→ DOCUMENT SECTION:
────────────────
I'm working on a project that needs signed 7 digit precision, with 5 on the right of the decimal. I've read Arduino's double/float limitation of 6-7 digits. I don't understand how it can be 6 or 7 digits.
I've searched and found nothing about when 6 or 7 would be used. Can someone help me understand this?
Floating point doesn't have a precise precision. Hence the name "floating" point.
If you require a fixed precision, the you want to be working with fixed point maths, which is like integer maths but with an implied decmial point.
In fixed point maths you effectively multiply your values by a precision level, and work with bigger numbers. For instance, if you require 5 decimal point precision, then you can work with 105 multiplication.
The number 4 would be 4x105, or 400000.
The number 12.44928 would be 12.44928x105, or 1244928.
The decimal point doesn't actually exist, but it is implied that it is between the 5th and 6th digits. It's up to you to handle it.
Fixed point maths is also considerably faster than floating point.
It's IEEE floating point. Count on 6 places and sometimes 1 will be .9999999.
If you're good with numbers and remember the by-hand ways then you can achieve more accuracy using 32 and 64 bit integer fixed-point --- in general faster than using floats on AVR-based Arduinos.
Really, 9 places with type long and 19 places with type long long.
My suggestion is if you want like meters to 6 places then use micrometers as your unit and only print the decimal point for human use.
────────────────
→ CHALLENGES:
- a) Answer these questions about the thread on Arduino number precision:
(i) According to the first reply, what kind of maths is fixed point maths like?
(ii) How many places does the later reply say type long long gives?
(iii) What unit does the final suggestion recommend for measuring meters to 6 places?
- b) Carry on the thread on Arduino number precision from its final post.
────────────────
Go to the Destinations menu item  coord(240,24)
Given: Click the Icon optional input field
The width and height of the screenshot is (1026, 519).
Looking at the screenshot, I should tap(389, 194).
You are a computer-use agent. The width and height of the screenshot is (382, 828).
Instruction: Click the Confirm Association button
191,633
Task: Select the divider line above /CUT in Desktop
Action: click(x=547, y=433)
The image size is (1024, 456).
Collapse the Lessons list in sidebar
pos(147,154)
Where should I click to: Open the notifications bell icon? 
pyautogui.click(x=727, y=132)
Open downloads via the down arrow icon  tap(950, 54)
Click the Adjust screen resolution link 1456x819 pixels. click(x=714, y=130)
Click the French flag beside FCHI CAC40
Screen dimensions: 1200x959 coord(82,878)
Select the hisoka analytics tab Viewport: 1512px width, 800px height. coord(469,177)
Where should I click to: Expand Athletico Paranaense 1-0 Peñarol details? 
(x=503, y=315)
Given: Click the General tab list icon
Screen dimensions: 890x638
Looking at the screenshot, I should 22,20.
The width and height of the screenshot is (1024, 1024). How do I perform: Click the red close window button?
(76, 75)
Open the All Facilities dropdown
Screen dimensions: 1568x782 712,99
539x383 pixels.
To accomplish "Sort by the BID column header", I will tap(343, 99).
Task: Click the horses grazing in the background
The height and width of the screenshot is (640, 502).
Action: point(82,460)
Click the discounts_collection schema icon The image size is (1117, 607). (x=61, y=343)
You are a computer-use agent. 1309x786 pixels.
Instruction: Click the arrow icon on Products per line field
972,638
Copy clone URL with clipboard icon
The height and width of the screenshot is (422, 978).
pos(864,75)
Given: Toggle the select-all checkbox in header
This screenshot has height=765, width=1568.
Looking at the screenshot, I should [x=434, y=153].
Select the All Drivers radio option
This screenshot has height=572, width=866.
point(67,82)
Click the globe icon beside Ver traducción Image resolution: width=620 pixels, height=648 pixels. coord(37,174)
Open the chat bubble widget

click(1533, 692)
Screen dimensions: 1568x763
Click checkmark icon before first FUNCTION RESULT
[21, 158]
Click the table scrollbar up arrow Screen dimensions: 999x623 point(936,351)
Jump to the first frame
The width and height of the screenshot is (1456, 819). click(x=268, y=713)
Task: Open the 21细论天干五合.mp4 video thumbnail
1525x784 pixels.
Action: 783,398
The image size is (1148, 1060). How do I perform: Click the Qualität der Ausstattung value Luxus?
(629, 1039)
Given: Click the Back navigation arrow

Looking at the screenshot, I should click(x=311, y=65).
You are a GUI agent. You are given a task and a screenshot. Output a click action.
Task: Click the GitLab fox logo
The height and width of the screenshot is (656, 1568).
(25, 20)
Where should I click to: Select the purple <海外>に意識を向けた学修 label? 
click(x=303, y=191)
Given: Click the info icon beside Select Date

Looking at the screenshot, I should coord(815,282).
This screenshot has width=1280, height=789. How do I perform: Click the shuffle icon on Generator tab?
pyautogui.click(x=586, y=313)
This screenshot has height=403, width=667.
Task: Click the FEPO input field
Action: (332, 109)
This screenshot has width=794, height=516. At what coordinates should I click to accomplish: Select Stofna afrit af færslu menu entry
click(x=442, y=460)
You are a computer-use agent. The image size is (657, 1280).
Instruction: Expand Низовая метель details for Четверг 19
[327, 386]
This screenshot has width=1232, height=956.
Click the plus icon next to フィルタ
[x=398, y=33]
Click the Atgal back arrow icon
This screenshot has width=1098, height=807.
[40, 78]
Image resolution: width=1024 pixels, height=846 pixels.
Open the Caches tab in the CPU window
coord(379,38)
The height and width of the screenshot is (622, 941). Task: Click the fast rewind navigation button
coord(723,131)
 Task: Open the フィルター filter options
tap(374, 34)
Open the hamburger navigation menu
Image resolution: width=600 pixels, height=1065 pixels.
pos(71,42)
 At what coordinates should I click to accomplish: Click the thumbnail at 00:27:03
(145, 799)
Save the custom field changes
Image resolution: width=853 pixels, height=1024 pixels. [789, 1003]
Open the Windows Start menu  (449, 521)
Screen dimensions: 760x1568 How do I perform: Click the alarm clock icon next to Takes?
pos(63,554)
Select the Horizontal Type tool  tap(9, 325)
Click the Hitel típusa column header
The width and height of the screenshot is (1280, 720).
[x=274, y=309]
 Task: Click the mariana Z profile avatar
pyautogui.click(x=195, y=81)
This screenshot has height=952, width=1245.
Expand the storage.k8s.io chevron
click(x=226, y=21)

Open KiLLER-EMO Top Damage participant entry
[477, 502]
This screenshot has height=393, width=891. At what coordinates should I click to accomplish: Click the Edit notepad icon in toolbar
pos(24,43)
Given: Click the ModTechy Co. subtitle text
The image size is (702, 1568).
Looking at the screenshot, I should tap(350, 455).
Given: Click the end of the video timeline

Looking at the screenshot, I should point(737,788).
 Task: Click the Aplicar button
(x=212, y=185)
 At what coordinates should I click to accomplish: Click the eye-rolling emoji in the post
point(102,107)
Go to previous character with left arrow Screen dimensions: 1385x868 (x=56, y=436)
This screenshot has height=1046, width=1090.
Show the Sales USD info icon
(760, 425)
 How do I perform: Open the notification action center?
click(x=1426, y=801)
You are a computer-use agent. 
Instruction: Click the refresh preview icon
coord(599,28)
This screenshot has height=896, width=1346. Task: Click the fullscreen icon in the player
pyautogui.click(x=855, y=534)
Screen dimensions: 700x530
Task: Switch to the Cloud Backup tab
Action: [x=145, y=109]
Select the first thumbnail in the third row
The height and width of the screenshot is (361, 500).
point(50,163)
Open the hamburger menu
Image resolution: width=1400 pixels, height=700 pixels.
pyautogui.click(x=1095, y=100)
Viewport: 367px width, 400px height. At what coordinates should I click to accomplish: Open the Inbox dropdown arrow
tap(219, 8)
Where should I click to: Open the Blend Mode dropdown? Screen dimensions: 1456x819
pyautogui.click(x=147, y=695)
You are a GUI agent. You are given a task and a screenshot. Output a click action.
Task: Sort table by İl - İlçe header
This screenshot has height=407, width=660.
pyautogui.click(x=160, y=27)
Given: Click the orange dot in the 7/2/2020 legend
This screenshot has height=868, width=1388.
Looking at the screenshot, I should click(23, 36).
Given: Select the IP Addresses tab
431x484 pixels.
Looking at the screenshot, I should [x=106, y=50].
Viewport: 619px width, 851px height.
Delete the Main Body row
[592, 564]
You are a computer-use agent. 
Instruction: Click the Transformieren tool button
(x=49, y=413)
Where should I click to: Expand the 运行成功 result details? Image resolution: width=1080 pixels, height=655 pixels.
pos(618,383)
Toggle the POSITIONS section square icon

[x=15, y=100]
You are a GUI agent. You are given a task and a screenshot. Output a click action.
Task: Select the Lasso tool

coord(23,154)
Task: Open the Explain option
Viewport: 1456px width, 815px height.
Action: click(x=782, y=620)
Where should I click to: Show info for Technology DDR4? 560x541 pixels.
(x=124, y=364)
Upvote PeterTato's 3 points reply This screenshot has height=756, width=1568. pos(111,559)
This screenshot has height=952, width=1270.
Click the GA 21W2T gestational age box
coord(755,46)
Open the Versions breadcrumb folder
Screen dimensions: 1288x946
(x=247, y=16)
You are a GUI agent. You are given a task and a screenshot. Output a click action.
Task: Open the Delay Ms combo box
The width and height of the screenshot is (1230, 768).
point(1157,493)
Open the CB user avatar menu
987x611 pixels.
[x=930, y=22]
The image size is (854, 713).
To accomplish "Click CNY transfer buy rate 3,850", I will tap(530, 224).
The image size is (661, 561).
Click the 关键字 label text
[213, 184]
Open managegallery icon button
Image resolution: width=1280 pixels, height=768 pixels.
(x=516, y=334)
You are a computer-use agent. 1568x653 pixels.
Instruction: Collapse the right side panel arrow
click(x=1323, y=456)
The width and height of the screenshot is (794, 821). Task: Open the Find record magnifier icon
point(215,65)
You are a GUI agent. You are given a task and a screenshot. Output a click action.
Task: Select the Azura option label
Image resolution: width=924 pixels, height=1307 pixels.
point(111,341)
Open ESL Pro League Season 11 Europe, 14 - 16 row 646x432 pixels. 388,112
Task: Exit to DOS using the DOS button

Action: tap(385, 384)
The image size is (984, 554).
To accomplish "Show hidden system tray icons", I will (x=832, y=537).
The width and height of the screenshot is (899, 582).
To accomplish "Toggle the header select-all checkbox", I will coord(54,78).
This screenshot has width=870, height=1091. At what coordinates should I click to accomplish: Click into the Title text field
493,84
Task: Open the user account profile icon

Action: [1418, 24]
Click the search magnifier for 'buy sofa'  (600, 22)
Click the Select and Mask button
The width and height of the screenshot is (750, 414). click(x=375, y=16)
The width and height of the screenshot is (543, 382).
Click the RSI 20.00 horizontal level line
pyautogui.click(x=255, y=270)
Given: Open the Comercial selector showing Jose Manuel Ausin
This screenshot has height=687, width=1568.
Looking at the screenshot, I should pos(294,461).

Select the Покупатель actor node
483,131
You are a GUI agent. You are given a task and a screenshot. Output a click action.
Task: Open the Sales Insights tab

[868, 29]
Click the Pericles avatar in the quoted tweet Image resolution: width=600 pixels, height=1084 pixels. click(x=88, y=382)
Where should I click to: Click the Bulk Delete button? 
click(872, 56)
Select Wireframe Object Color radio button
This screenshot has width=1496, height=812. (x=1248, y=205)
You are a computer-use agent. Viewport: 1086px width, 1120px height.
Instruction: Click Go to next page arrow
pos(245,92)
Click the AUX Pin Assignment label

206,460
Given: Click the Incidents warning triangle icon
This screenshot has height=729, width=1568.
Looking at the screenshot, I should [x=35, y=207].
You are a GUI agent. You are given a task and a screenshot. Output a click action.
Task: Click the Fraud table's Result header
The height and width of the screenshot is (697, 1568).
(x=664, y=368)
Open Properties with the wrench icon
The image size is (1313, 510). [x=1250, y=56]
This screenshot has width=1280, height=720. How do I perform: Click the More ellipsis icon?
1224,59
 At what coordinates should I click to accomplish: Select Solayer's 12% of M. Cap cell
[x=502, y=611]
────────────────
→ ANSWERS FOR THE TASKS:
- a)
(i) Integer maths, but with an implied decimal point.
(ii) 19 places.
(iii) Micrometers.

- b)
There are ways to use integers to get greater range but since I don't need them I forget the details. Try looking up the Big Number library just for fun, number of places is arbitrary and may be as large as you have RAM and time.
In the IEEE binary interchange formats the leading 1 bit of a normalized significand is not actually stored in the computer datum. It is called the "hidden" or "implicit" bit. Because of this, single precision format actually has a significand with 24 bits of precision, double precision format has 53, and quad has 113.
They quote a single-precision float as having ~7.2 digits, which you can verify thus:
log (2^24) / log (10) = 7.22
So it is probably true to say you have slightly more than 7 digits of precision on the Arduino (using float) rather than 6 to 7.
2^24 = 16777216
Thus I expect to be able to store that number in a float (or maybe one less).
volatile float f = 16777216;
void setup ()
{
Serial.begin (115200);
Serial.println (f);
} // end of setup
void loop () { }
The floating point number has 24 bits of precision. That is, for a particular exponent, it can represent 2 to the power of 24 different numbers. That is about 16.7 million different numbers, or about 7 decimal digits.
But it is only 8.3 million positive and negative numbers.
Once you start adding, multiplying and dividing them, you get small roundoff errors at every stage, which reduces the precision.
If you have two actual numbers ( of unlimited precision ), which are one part in a million different, they will have a different floating point representation. But if they are only one part in ten million different, then they probably won't have a different floating point representation, and the distinction between them will be lost.
Any integer with absolute value less than 2^24 can be exactly represented in the single precision format, and any integer with absolute value less than 2^53 can be exactly represented in the double precision format
I'll give you the "minus one" but it is saying absolute value less than 2^24.
So you should be able to store -16777215 to +16777215. Not half of that.
Once you start adding, multiplying and dividing them, you get small roundoff errors at every stage, which reduces the precision.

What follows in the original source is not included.